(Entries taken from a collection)
----
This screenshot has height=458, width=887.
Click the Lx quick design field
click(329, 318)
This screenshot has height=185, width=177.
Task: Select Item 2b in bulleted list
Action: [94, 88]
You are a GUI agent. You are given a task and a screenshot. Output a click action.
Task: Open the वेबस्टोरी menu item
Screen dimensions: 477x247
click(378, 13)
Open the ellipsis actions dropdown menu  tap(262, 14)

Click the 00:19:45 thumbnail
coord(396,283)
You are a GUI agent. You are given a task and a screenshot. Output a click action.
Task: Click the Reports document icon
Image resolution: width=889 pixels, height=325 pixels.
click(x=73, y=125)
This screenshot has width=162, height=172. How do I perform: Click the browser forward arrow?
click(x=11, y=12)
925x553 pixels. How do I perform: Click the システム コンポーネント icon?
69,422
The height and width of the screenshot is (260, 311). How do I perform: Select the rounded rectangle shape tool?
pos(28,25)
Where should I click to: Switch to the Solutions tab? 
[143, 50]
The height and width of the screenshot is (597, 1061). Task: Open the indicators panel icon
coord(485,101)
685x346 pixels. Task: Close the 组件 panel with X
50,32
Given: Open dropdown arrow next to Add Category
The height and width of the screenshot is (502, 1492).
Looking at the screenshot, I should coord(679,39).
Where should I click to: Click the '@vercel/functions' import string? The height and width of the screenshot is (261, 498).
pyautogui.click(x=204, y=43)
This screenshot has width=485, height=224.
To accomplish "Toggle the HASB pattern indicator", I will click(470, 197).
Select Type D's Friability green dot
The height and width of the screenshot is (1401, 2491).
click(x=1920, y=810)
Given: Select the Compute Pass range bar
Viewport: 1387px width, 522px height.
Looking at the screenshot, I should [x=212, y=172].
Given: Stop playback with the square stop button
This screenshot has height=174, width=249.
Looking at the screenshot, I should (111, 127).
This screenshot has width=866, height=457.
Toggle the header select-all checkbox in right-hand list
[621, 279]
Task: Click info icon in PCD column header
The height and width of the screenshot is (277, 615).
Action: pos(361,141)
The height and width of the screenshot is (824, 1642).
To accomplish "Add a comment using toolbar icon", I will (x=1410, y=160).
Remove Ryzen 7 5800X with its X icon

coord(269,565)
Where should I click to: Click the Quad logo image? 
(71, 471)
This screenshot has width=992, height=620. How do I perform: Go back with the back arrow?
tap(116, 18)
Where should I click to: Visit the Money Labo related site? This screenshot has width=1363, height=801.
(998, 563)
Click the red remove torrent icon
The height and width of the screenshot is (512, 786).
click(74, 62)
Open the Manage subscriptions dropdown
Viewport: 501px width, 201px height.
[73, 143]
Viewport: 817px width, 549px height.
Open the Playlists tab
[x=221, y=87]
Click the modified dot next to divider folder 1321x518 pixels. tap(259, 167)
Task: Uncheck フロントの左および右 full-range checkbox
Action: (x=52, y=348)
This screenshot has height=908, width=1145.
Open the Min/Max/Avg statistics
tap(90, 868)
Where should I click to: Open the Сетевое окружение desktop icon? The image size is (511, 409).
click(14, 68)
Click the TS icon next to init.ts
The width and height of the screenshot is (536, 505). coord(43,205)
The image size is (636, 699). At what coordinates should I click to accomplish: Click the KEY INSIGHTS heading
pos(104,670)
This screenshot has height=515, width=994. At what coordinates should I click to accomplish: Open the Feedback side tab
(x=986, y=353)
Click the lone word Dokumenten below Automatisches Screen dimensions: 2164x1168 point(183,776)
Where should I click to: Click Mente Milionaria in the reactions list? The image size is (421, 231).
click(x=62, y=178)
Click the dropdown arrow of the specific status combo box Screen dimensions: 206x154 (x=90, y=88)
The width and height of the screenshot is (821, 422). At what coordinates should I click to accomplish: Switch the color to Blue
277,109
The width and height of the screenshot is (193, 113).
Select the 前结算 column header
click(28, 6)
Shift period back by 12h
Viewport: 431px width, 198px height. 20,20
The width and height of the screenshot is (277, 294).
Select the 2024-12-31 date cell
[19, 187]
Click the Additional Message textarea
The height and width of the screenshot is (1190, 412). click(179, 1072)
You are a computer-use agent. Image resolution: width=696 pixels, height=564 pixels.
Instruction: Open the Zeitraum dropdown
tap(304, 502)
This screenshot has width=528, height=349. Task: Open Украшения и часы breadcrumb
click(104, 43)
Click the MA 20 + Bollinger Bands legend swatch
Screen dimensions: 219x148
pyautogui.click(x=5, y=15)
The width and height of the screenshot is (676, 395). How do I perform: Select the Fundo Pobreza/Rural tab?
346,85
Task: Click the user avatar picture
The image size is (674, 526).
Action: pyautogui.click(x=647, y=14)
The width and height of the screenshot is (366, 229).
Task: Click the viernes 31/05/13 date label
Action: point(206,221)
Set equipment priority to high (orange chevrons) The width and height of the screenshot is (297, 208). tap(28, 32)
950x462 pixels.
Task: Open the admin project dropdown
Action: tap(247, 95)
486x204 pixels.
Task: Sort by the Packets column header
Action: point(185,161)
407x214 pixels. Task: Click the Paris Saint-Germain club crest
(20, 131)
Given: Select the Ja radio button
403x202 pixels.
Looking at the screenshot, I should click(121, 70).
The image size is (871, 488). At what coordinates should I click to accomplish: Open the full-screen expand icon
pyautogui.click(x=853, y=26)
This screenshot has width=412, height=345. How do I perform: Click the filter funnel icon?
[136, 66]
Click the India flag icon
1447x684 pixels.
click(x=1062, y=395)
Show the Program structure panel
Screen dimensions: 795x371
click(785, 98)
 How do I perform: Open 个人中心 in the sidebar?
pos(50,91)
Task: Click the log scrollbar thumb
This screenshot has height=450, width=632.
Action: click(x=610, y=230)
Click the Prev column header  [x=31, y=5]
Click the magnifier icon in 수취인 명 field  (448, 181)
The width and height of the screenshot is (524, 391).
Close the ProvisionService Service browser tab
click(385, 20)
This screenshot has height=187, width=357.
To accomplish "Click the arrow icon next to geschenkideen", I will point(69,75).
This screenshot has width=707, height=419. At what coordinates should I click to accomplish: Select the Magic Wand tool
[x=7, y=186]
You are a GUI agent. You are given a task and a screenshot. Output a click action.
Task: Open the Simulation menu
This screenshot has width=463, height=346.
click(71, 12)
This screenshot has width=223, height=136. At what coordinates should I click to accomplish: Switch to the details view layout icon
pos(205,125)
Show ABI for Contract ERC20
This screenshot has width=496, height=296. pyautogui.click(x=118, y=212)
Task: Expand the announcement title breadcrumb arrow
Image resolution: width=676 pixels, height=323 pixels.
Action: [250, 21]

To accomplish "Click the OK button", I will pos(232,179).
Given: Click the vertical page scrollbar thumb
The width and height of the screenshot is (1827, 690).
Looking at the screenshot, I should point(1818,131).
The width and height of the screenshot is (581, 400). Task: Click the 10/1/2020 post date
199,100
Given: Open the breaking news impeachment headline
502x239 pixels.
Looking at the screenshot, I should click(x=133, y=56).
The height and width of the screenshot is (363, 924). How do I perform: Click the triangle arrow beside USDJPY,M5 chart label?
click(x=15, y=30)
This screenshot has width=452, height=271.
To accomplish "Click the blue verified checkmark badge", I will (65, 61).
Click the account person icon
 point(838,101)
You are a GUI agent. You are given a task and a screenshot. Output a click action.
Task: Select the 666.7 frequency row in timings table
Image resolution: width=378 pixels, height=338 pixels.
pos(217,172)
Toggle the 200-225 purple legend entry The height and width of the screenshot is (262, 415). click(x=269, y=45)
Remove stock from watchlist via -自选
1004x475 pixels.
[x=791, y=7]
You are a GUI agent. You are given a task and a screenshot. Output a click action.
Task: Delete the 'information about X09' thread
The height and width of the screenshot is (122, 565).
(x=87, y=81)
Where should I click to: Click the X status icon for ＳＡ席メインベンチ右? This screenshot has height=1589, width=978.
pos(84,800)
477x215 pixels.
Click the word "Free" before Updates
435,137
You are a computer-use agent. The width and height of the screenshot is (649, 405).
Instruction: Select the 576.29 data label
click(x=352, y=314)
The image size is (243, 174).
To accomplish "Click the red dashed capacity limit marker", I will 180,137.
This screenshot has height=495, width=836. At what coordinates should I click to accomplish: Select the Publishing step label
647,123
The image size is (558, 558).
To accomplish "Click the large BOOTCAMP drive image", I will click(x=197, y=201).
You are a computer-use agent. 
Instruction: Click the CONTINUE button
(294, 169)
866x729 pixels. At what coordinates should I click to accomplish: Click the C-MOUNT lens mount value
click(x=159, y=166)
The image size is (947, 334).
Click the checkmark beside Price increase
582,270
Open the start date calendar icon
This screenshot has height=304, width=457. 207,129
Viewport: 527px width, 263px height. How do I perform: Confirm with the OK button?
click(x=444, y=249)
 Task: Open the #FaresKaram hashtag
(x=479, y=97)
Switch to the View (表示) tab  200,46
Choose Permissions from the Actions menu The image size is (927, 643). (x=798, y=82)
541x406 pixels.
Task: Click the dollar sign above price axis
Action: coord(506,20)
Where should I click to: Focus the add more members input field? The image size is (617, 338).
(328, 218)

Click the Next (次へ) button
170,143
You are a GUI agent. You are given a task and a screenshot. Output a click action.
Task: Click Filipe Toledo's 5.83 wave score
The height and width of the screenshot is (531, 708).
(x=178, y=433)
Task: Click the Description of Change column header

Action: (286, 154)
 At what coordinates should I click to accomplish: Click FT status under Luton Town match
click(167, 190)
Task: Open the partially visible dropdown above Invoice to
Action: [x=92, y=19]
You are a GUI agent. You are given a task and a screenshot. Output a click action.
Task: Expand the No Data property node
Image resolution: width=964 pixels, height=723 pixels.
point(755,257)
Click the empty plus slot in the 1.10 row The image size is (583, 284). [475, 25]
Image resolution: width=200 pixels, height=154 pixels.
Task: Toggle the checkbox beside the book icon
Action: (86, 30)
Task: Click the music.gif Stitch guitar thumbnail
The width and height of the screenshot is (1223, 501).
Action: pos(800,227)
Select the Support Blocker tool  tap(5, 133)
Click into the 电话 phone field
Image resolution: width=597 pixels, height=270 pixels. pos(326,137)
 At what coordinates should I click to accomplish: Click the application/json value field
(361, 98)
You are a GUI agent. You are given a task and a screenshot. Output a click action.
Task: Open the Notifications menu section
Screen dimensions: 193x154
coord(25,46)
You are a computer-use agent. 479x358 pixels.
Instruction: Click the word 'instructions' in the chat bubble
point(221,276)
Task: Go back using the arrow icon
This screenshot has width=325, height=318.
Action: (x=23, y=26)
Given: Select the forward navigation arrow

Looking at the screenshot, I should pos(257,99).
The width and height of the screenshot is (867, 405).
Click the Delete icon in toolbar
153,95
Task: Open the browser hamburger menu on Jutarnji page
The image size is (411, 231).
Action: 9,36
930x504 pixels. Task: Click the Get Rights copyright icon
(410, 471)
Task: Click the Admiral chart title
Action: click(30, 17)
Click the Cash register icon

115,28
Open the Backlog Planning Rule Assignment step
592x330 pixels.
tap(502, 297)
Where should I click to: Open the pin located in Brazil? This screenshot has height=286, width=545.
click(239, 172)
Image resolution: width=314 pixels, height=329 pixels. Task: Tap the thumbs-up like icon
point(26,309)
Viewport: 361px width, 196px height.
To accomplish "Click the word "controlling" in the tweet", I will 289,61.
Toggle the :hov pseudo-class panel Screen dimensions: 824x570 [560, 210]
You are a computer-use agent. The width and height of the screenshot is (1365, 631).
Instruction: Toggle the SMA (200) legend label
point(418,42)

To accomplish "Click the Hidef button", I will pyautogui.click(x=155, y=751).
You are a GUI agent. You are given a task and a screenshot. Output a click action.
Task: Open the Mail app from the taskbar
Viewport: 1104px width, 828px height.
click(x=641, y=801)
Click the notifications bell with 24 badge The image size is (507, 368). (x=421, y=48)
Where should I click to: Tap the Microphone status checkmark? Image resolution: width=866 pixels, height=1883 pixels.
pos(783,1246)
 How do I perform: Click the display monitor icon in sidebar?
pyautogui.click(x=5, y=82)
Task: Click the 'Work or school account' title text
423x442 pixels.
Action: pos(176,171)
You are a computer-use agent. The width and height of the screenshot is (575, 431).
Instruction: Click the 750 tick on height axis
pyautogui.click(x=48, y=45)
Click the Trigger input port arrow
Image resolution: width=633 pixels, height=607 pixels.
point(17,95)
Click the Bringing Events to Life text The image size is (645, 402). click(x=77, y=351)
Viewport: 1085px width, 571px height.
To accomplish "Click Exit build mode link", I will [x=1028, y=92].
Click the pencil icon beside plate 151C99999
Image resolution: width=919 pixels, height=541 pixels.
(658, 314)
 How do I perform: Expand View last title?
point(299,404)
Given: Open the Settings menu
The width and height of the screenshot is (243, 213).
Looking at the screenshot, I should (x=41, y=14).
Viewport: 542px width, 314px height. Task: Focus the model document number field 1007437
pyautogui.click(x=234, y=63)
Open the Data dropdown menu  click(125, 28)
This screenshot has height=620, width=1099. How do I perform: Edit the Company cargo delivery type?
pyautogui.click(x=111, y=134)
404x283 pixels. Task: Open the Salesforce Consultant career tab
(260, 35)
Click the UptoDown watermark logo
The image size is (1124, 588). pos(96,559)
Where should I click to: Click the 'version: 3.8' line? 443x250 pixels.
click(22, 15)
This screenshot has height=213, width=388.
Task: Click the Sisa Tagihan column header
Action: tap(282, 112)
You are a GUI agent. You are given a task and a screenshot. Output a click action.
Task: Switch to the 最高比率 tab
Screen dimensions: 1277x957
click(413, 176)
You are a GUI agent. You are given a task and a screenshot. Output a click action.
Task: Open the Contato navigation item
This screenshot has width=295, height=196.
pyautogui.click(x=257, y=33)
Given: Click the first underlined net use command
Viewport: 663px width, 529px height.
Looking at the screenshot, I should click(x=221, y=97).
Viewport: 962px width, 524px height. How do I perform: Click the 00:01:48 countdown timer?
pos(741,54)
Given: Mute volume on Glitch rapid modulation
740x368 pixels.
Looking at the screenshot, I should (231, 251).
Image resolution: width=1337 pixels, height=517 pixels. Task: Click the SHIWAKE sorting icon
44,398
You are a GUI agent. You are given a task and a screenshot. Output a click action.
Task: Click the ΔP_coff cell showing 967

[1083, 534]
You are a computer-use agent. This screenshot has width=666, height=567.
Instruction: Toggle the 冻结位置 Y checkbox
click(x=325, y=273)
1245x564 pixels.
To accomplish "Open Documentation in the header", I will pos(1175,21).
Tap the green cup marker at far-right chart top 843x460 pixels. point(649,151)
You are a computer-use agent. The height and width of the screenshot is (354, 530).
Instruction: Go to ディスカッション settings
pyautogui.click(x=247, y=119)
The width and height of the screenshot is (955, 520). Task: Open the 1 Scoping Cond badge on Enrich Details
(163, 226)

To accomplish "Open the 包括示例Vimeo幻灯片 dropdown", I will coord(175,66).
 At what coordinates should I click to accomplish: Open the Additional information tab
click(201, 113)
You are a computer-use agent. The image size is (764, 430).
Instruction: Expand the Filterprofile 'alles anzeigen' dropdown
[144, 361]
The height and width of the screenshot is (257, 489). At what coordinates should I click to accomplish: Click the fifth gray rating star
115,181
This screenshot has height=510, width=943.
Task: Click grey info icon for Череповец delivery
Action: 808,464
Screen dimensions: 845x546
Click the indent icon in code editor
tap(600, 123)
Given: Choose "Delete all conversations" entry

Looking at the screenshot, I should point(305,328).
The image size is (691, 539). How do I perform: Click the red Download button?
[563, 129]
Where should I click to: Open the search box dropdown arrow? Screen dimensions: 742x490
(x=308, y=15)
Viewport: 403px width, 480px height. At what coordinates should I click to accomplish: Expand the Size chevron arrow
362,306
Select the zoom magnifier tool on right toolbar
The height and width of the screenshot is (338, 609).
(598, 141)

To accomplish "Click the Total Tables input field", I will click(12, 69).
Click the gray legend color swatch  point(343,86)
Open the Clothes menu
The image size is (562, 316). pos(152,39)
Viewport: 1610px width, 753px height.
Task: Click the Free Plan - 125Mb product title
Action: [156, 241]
----
_How to complete this task_:
Tally how many lines of the records hold the word "marker". Answer with the number only.

_Reply to the task_:
2